Yale students consulted by committee members during “listening tours” over the past few months have ranked better food and beverage options their top priority for the new center. But given students’ wide range of dietary needs and budgets, offering reasonably priced food options will hardly be straightforward. The $150 million gift from Stephen Schwarzman ’69 will fund renovations for the center and the arts programming it will house, but it is unclear whether the gift’s reach will extend to subsidizing food, undergraduate committee representative Skyler Ross ’16 said. Ross added that it is his understanding that the programming money from Schwarzman will fund special events, while dining options will be funded separately.

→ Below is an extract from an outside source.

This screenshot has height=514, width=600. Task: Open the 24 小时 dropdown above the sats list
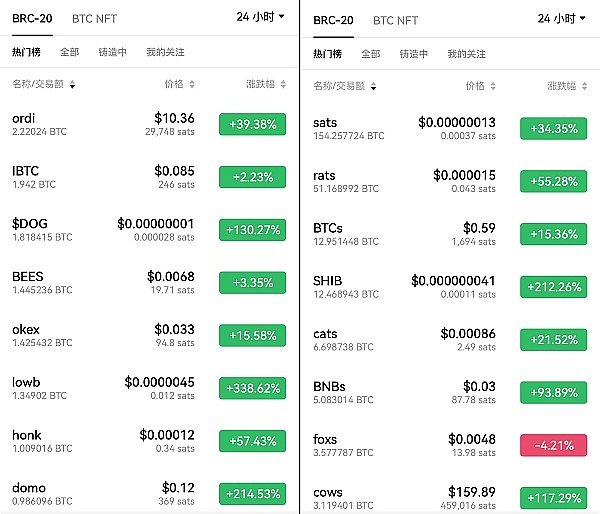(561, 18)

Members of the advisory committee have suggested several possibilities for keeping dining options in the new center affordable. Undergraduate committee representative Ree Ree Li ’16, who said food options are the biggest cost concern with the new center, said it would be best for all Schwarzman Center dining venues to accept meal swipes, like Thain Family Café in Bass Library. Ross said the committee discussed ways to cater to both undergraduates on meal plans and graduate students who are not on any sort of meal plan, including a potential a la carte option.

“There is also a possibility of Yale-subsidized food that students would buy, cheaply, out of pocket,” said Yale College Council President Joe English ’17, who also served on the committee as an “ex officio” member due to his role on the YCC.

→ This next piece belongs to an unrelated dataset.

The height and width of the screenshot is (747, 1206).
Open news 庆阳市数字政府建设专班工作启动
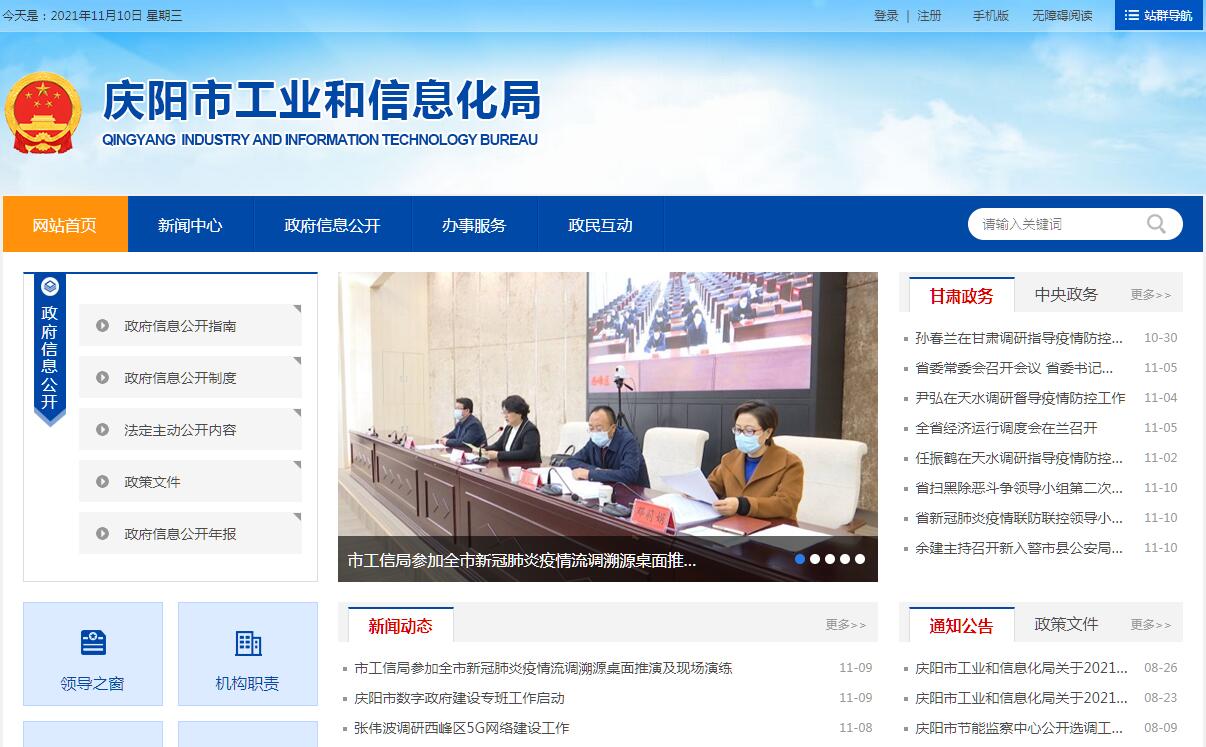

Advisory committee member Lauren Tilton GRD ’16 said Yale Dining administrators are still working out the details of the center’s future dining options.

Further complicating the debate is the problem of agreeing upon a reasonable price for a la carte meals at the center’s dining venues. Graduate and Professional Student Senate President Elizabeth Mo GRD ’18, who, like English, served on the Advisory Committee “ex officio,” emphasized that prices need to be competitive to those at local eateries. New Haven food carts dish out $6 meals, and students can eat at West Campus for $5. Yale-New Haven Hospital meals range between $7 and $13. Mo said anything below $10 a meal would fit most students’ budgets.

Graduate Student Assembly committee representative Wendy Xiao GRD ’17 MED ’17 said that it is Yale’s mission to ensure any student can purchase a meal on campus for $8 or less, the price of a lunch swipe at Durfee’s Sweet Shoppe.

“A reasonable meal price is meant to be comparable with other options on campus,” said Cindy Rush GRD ’16, another GSA representative on the committee.

Still, it remains unclear how many of the report’s recommendations will make it into the final plans for the center. Committee members interviewed were quick to point out that the report is primarily a guideline for the new center, not a set of proposals to be implemented. Tilton said that the committee’s initial proposals were aimed to express ideas stemming from student feedback “regardless of the exact price.”

Rush said no idea is too ambitious because the center should aim to be unlike any other university student center, while Li called the report “realistic” and added that the proposals were dictated in part by what is feasible.

Mo said it would be okay if some proposals, such as the dance studio, never make it into the center, but emphasized that a bistro and wine bar are important.

“[Unlike undergraduates], graduate and professional students don’t really have on-campus activities, unless you include drinking at bars in the downtown area,” Mo said.

The committee’s report also placed emphasis on exercise classes in the center “that should be free or very low cost so as not to discourage students on financial aid.”